In Hollywood for a night

Behind the scenes look tells truths, and benefits Friends of Friends fund

Every night, movies bring to life the big white screen at the Clyde Theater. From action adventure, comedy and drama, the stories reach out to the audience that fills the small Langley theater.

Monday night the movie experience expands, as “Hollywood Behind the Scenes” takes a look at the action behind the screen, in the back lots of Hollywood and in the lives of some of Tinsel Town’s most famous names.

At “Hollywood Behind the Scenes,” a panel of seven locals will give a glimpse behind that big white screen through the stories of their roles in making movies and TV shows.

“It’s a little reality check as to what it’s like behind the scenes, because at the Clyde we just see the end product,” said Lynn Willeford, co-owner of the Clyde. “People will be able to meet who wrote the script for a movie, wrote the music, did the sound, acted in it, and all these other roles it takes to get it to the screen.”

“Hollywood Behind the Scenes” is a major fund-raiser for Friends of Friends Medical Support Fund, the all-volunteer community-supported safety net that helps South Whidbey residents uncovered medically related expenses.

“Everyone I know knows someone who is two paychecks away from needing us, and because we know this, the community has been good about adopting Friends of Friends,” said Willeford, who is also the founder of Friends of Friends.

“Hollywood Behind the Scenes” is one of only two big events held each year with fundraising on a lesser scale throughout the year to help off set Friends of Friends operating costs.

The first “Hollywood Behind the Scenes” was held in October of 2001, and its popularity demand an encore.

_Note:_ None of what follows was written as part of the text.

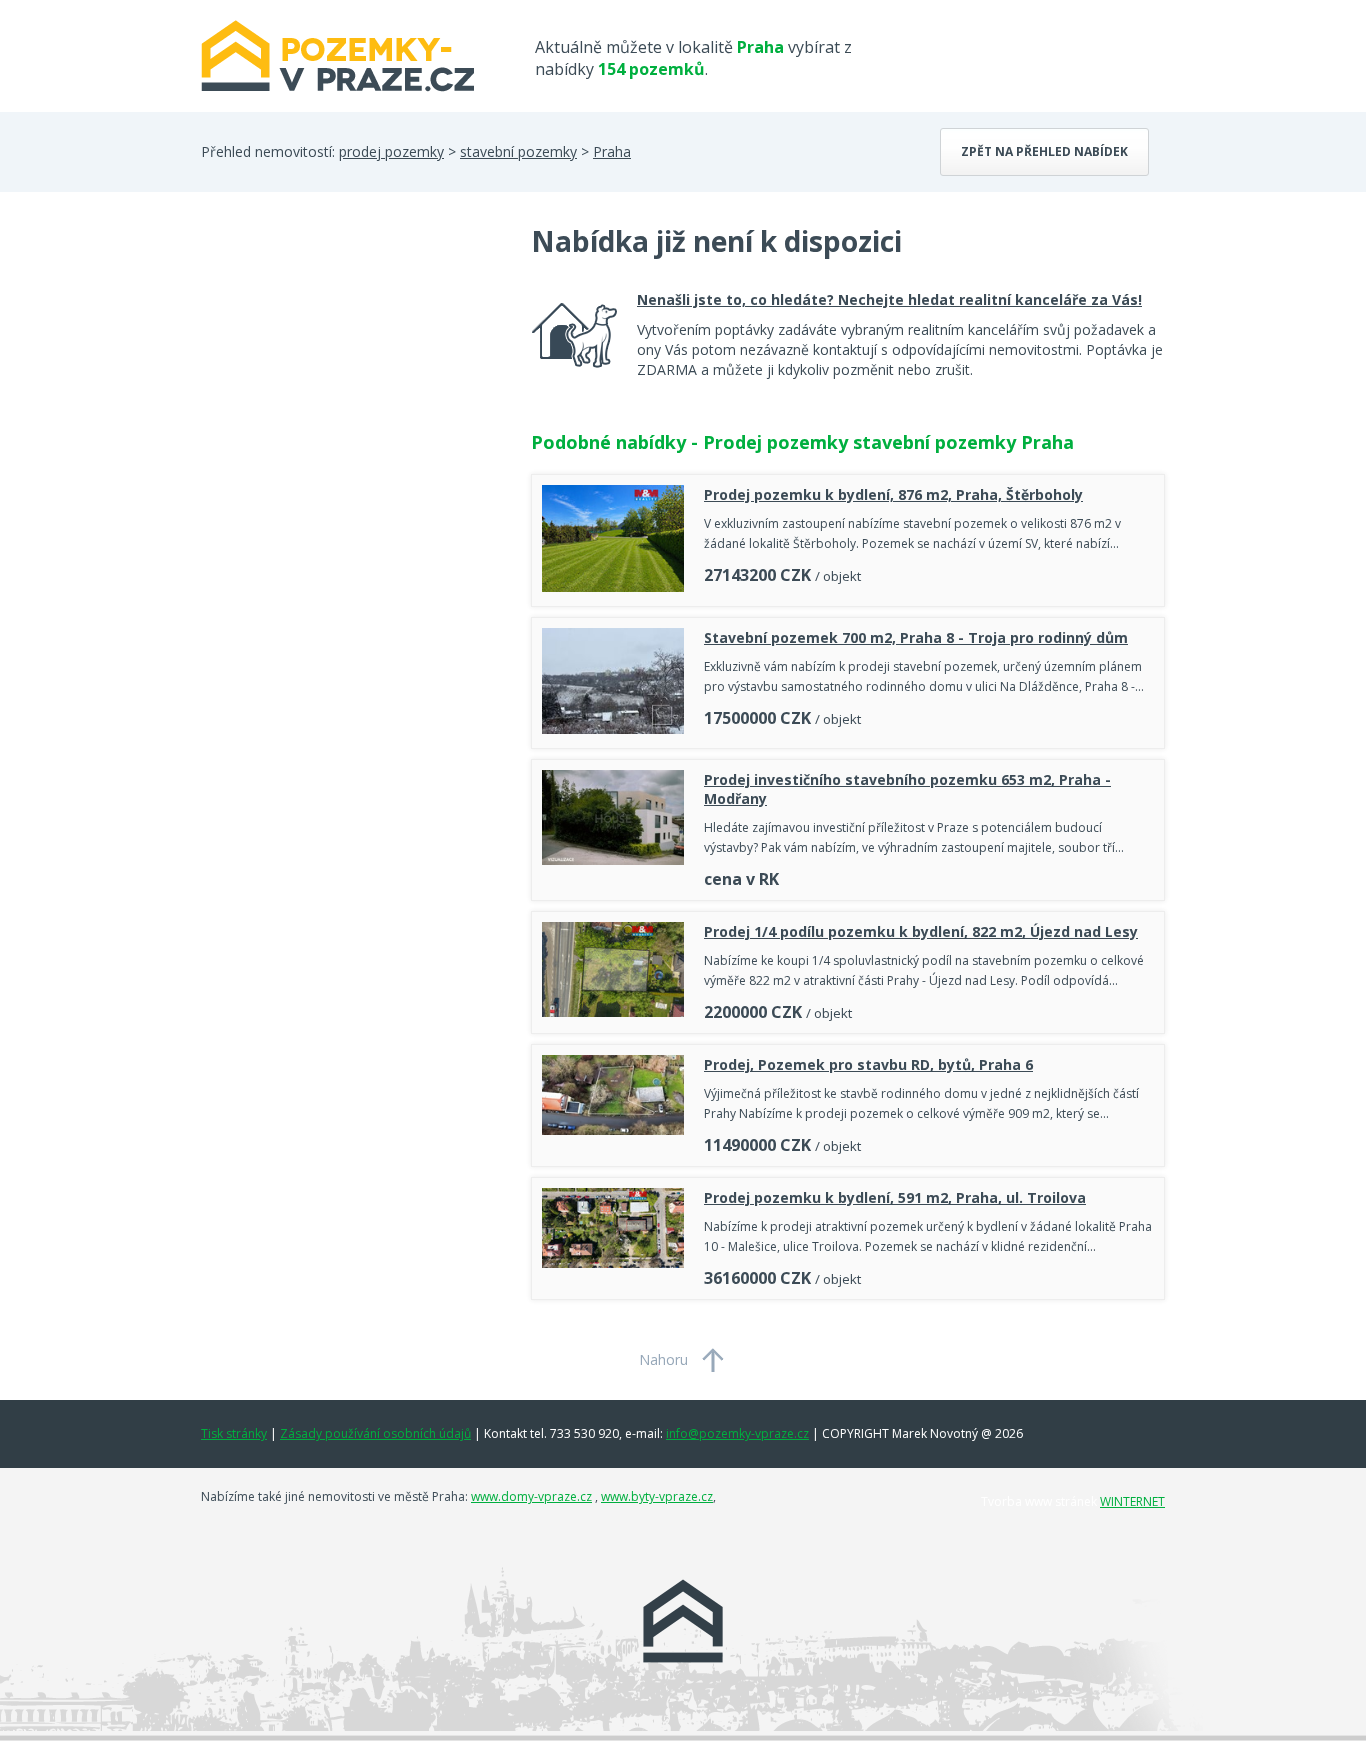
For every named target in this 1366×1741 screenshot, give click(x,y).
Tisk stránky (234, 1433)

This year, panelists Steffi Sidney-Splaver and Richard Evans will start the group off talking about old Hollywood and its golden age.

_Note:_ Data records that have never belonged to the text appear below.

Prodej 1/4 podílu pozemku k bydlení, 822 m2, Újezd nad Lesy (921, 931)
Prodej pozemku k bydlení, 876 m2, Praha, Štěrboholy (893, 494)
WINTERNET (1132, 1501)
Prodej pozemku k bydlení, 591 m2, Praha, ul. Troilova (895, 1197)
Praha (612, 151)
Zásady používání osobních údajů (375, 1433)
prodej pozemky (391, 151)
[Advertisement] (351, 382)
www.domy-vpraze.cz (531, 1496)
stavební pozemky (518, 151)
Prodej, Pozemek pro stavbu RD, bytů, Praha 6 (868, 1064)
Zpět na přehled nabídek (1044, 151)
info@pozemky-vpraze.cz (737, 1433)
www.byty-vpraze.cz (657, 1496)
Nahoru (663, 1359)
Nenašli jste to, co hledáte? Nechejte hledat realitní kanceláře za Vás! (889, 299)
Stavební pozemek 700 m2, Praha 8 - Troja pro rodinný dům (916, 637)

The daughter of Hollywood columnist Sidney Skolsky, Sidney-Splaver grew up as Hollywood royalty. James Cagney even paced the waiting room with her father the night she was born.

“Jimmy and my dad were good friends, and my dad didn’t drive too much so he needed a ride,” she said.

It wasn’t unusual in her house growing up that Marilyn Monroe, Betty Grable and James Cagney were good friends of the family, and that Shirley Temple invited her and her parents to birthday parties.

Back then Hollywood was a town, a company town where everyone knew each other, Sidney-Splaver said.

“To network back then, everyone just hung out. My father ate at Chasen’s every Thursday and went to Schwab’s often,” she said. “Back then everyone went to bed early because they knew they had to get up at six the next morning.”

She began acting when she was 17. Sidney-Splaver was 20 when cast along side Natalie Wood and James Dean in “Rebel Without a Cause.”

“Jimmy,” as she refers to Dean, was in almost every scene that she was, but the on screen dialogue was limited. Even so, she chatted with Dean between takes.

“In the observatory scene he was sitting behind me, so he’s leaning over and talking to me between takes,” she said.

She even spent six weeks on Payton Place at the same time as another actor who would later live on Whidbey Island — Richard Evans.

Evan’s 36-year acting career, he’s worked with Jack Nicholson, Slim Pickens, three Lassies, George C. Scott and on movies and shows from “Nickel Ride” to “Gunsmoke.”

At the Clyde event, his wife, Jo, will share her experience as a casting director for commercial and industrial films from 1976-1992. She cast Robin Williams in his first commercial. Also thanks to Jo Evens, Michelle Pfeiffer and Drew Barrymore broke onto the scene.

The “Hollywood” panel consists of locals who come from all walks of Hollywood life, are currently or have worked in film or TV, and who have held numerous roles during their Tinsel Town days, including film composer and conductor Artie Kane, who is making a return engagement.

“Last time, the diversity of the people on stage was great,” Kane said. “We had almost one of everybody involved in the process, and it turned out we had a lot more in common than we thought.”

After a lot of movies at the Clyde, Willeford said, the audience applauds, but mostly for the people on screen. On Monday night, they will applaud again, for the people whose names show up a little further down in the credits.